START RECORDED DATA

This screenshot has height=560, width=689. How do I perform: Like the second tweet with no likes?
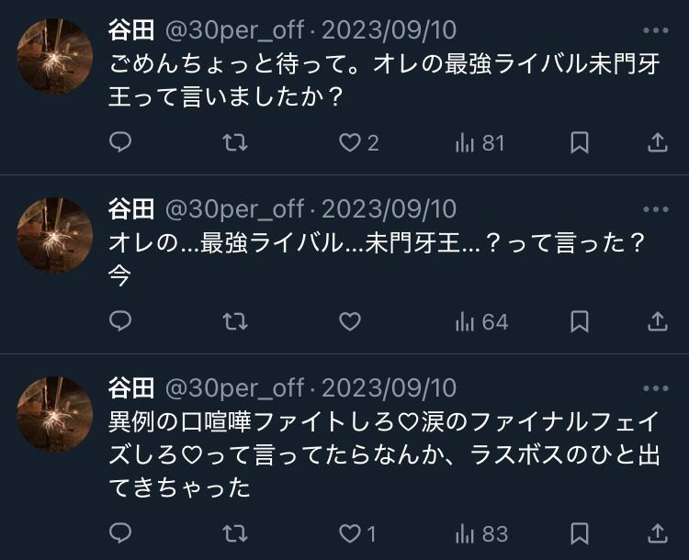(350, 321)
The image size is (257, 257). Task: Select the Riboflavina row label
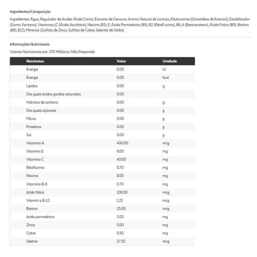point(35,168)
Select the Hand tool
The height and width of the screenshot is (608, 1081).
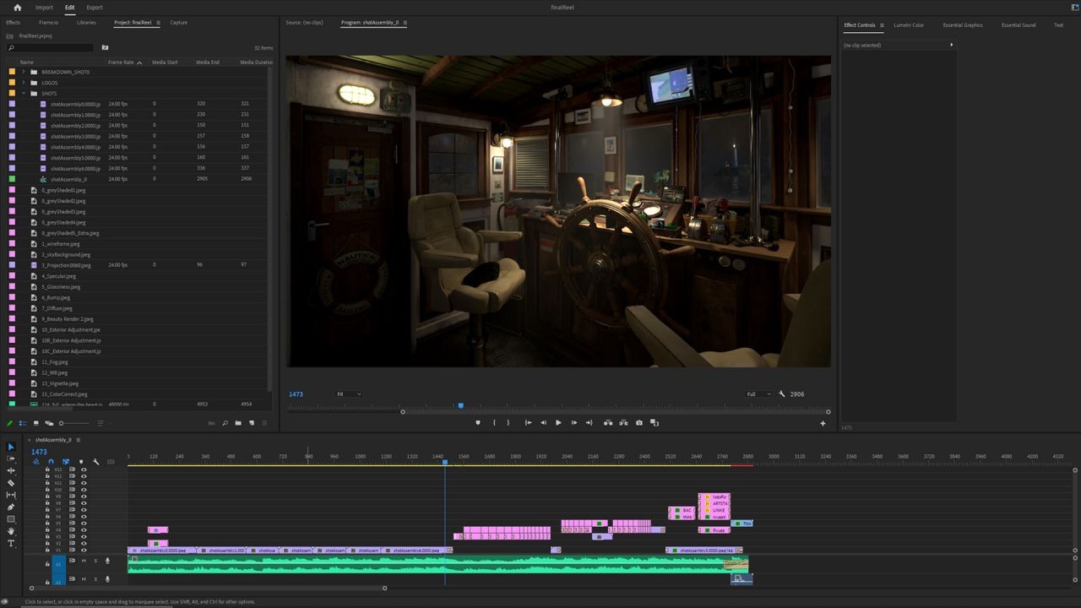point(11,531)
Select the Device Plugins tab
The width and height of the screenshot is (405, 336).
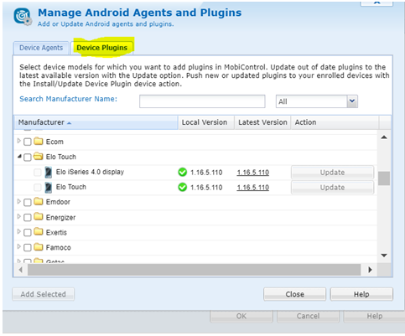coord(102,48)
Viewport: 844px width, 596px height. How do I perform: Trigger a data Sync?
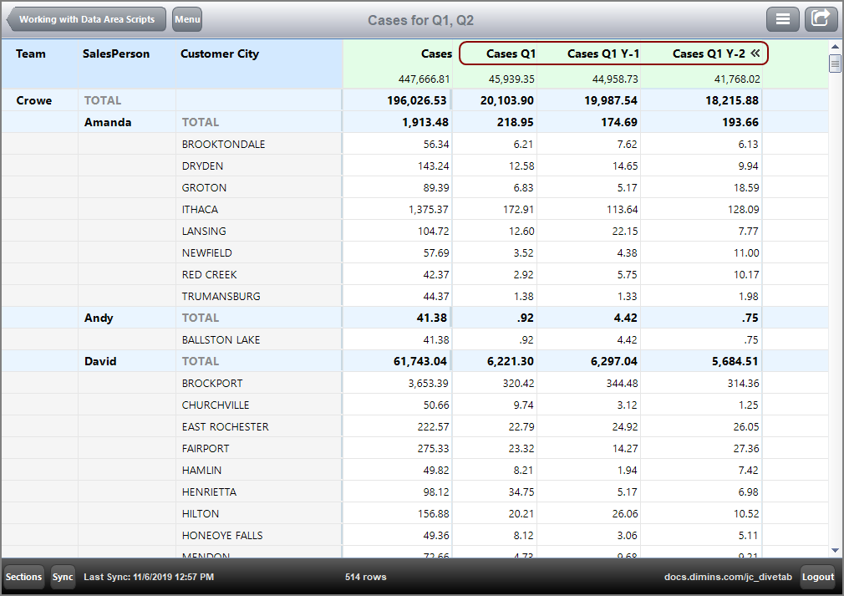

END RECORDED DATA

:: WHAT YOU WILL DO ::
Your answer must be an exact copy of every entry, with the pictures left out.

:: SOLVED PROBLEM ::
This screenshot has height=560, width=689. How do I perform: Like the second tweet with no likes?
(350, 321)
The image size is (257, 257). Task: Select the Riboflavina row label
point(35,168)
Select the Hand tool
The height and width of the screenshot is (608, 1081).
point(11,531)
Select the Device Plugins tab
The width and height of the screenshot is (405, 336).
coord(102,48)
Viewport: 844px width, 596px height. How do I perform: Trigger a data Sync?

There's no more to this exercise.